HIF-1α expression correlates positively to LAMC1 expression in glioma
HIF-1α expression was significantly upregulated in various tumors, including GBM, GBMLGG, LGG, CESC, ESCA, STES, COAD, STAD, HNSC, LUSC, THCA, PAAD, TGCT, ALL, LAML, and CHOL. Significant downregulation of HIF-1α expression was observed in KIRP, KIPAN, KIRC, SKCM, ACC, and KICH (Fig. 8A). Correlation analysis showed that HIF-1α expression in normal brain tissue and glioma was positively correlated to LAMC1 (expression R = 0.58, P < 0.001; Fig. 8B).

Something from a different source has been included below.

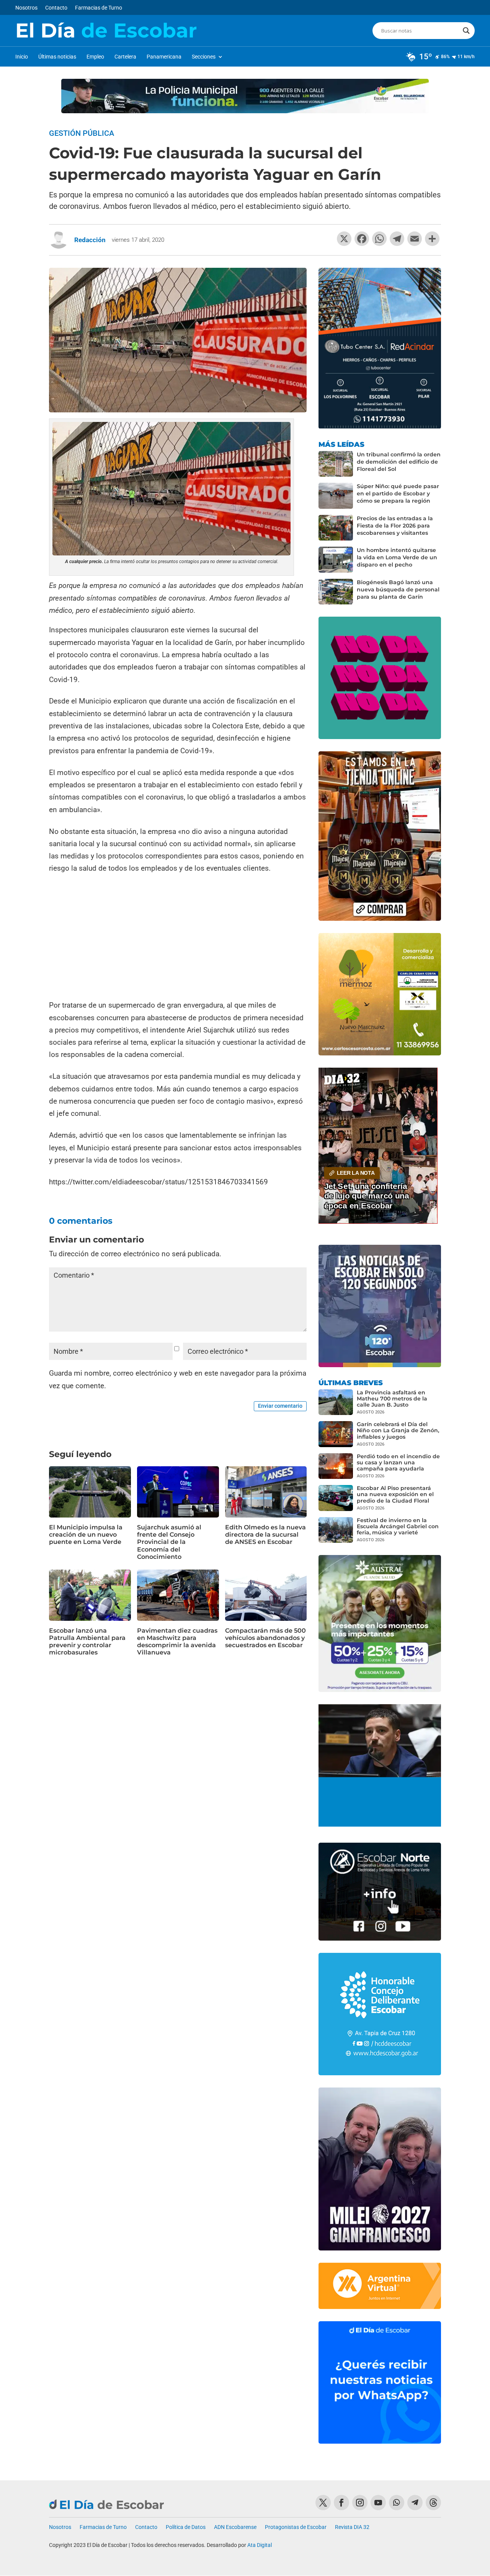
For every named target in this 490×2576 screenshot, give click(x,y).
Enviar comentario (280, 1406)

Effects of hypoxia on LAMC1 expression in glioma
LAMC1 and HIF-1α expression varied with the change in hypoxic exposure time (Fig. 9A-B, Additional file 1: Fig. S3A). After hypoxic treatment for 12 h, LAMC1 and HIF-1α protein expression was the highest. Notably, administration of HIF-1α inhibitor YC-1 suppressed hypoxia-stimulated LAMC1 and HIF-1α expression (Fig. 9C-D, Additional file 1: Fig. S3B). Bioinformatics predicted four binding sites for HIF-1α protein on the human LAMC1 gene promoter (Fig. 9E). The results of promoter luciferase assay showed that HIF-1α directly regulated activity of the LAMC1 promoter (Fig. 9F). It was noteworthy that we observed strong luciferase activity in cells co-transfected with LAMC1 Pro-luc and HIF-1α-NC plasmids, suggesting other regulators of LAMC1 activation in addition to HIF-1α (Fig. 9F).